1. A tongue for a seatbelt device, comprising:

a metal core at which an insertion portion is formed continuously from a metal core base portion in which a penetrating hole through which a webbing passes is formed, the insertion portion being insertable into a buckle, and the penetrating hole penetrating in a thickness direction of the metal core base portion;

a molded portion that is formed by the metal core base portion of the metal core being covered with a synthetic resin material at surroundings of the penetrating hole;

a webbing pass-through portion through which the webbing passes, one end of the webbing pass-through portion opening along the thickness direction of the metal core base portion in one face of the molded portion, another end of the webbing pass-through portion opening in an end portion of the molded portion at a side opposite to the insertion portion, and the webbing passing through the inside of the penetrating hole at a penetration direction intermediate portion of the webbing pass-through portion; and

a groove portion formed between the metal core base portion and the webbing pass-through portion, the groove portion opening in the end portion of the molded portion at the side opposite to the insertion portion and opening in an inner periphery face of the webbing pass-through portion.

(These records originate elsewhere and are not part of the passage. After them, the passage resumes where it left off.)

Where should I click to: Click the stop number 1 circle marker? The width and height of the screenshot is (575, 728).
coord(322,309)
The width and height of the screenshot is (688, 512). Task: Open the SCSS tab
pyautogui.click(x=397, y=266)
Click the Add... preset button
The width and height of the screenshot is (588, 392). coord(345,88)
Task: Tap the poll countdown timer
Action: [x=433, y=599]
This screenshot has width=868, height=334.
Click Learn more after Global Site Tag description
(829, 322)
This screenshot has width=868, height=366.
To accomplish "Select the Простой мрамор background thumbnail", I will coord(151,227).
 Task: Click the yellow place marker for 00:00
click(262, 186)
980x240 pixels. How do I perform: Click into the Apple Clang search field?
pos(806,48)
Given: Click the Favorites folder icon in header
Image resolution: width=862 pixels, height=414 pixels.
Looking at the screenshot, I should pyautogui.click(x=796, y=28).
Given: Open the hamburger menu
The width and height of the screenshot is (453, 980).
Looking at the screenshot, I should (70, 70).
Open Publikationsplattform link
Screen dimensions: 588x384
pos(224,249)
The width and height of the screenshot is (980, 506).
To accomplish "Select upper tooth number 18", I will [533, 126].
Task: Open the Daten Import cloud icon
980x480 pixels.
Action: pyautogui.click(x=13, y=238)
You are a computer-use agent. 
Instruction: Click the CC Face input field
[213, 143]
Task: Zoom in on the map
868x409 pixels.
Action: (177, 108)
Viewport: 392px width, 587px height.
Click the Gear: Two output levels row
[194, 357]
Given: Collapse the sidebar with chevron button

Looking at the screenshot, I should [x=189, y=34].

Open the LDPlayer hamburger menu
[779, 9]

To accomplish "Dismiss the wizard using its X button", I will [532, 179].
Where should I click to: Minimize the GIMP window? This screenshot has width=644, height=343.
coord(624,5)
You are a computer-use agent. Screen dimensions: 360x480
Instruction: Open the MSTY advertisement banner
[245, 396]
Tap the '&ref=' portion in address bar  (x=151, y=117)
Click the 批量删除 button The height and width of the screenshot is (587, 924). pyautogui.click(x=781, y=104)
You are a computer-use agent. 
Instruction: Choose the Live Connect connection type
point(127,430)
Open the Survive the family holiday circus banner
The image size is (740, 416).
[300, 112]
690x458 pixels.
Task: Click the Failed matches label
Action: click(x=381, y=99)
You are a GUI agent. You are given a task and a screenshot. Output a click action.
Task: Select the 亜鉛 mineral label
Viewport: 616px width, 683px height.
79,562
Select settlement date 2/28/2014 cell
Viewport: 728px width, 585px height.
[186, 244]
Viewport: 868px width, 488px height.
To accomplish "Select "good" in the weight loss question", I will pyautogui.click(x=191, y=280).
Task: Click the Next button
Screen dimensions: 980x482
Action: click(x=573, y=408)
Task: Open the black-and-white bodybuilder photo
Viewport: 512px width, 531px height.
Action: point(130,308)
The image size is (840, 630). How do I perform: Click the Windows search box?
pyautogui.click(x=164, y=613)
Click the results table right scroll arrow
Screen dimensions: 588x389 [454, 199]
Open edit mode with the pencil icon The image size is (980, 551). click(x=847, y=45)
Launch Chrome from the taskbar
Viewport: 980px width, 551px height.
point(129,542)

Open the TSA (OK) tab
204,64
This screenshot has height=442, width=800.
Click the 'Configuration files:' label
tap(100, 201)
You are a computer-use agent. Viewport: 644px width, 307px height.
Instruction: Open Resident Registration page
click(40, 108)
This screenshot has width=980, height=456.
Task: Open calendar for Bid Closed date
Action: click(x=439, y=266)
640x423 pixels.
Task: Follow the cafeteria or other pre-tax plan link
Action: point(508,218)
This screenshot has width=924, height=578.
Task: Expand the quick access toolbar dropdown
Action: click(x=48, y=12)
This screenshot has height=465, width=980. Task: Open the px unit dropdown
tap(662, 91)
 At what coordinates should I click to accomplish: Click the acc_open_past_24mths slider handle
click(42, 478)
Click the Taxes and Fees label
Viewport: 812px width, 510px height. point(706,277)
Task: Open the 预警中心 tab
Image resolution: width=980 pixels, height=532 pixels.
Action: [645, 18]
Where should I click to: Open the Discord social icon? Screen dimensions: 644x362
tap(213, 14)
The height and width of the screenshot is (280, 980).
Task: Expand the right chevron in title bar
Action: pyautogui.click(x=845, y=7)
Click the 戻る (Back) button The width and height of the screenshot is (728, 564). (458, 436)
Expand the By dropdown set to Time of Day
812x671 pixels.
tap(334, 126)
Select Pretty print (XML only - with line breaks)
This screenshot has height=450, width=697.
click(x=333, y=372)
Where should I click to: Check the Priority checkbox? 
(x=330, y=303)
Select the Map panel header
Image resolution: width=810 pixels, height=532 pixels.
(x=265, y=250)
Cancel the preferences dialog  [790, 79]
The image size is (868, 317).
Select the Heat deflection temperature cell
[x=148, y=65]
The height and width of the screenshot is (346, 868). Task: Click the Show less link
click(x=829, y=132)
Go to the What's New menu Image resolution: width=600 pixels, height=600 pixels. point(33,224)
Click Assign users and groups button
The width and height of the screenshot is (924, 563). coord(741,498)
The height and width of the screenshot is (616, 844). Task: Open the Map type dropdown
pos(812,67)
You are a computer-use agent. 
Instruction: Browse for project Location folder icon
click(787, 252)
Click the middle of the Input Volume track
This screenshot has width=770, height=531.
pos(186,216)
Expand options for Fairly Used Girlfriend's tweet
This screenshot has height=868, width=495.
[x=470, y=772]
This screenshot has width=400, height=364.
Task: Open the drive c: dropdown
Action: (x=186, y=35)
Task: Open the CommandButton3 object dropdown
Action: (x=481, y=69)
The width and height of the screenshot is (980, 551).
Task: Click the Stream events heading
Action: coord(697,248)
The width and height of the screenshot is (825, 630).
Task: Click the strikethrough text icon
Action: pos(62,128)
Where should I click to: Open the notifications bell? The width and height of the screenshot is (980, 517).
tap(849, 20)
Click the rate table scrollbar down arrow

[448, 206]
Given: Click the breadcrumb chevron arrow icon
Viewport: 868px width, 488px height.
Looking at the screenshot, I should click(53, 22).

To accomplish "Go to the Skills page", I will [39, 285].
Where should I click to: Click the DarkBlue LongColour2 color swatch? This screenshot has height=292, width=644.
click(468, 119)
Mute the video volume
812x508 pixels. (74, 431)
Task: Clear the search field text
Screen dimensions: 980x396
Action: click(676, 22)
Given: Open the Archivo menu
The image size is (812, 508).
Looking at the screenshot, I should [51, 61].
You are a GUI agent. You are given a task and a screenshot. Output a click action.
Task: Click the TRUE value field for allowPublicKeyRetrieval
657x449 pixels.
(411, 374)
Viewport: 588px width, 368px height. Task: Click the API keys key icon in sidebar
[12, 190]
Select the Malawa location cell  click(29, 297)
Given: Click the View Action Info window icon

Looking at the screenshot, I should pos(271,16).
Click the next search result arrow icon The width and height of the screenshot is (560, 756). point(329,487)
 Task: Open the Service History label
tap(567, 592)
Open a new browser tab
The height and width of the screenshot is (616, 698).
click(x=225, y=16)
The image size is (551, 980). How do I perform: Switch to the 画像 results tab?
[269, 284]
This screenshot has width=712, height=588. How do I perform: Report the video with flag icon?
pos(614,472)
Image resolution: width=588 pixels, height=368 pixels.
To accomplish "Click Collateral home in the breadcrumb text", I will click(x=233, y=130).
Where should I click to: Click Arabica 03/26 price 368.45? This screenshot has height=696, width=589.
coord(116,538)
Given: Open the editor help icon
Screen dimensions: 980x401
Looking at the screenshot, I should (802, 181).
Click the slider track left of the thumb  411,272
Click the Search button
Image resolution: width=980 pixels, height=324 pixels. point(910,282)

2. A method for fabricating a tongue for a seatbelt device, comprising:

covering a metal core base portion of a metal core with a synthetic resin material and forming a molded portion, at which metal core an insertion portion is formed continuously from the metal core base portion, the insertion portion being insertable into a buckle, and a penetrating hole through which a webbing passes being formed in the metal core base portion, the penetrating hole penetrating in a thickness direction of the metal core base portion;

during the forming of the molded portion, forming a webbing pass-through portion through which the webbing passes, by causing a core to enter the penetrating hole from one thickness direction side of the metal core base portion and providing a slide die at the other thickness direction side of the metal core base portion, one end of the webbing pass-through portion opening in one face of the molded portion at the one thickness direction side of the metal core base portion and another end of the webbing pass-through portion opening in an end portion of the molded portion at a side opposite to the insertion portion; and,

during the forming of the molded portion, supporting the metal core base portion with a protrusion that protrudes from a surface at the metal core base portion side of the slide die, and forming a groove portion that opens in the end portion of the molded portion at the side opposite to the insertion portion.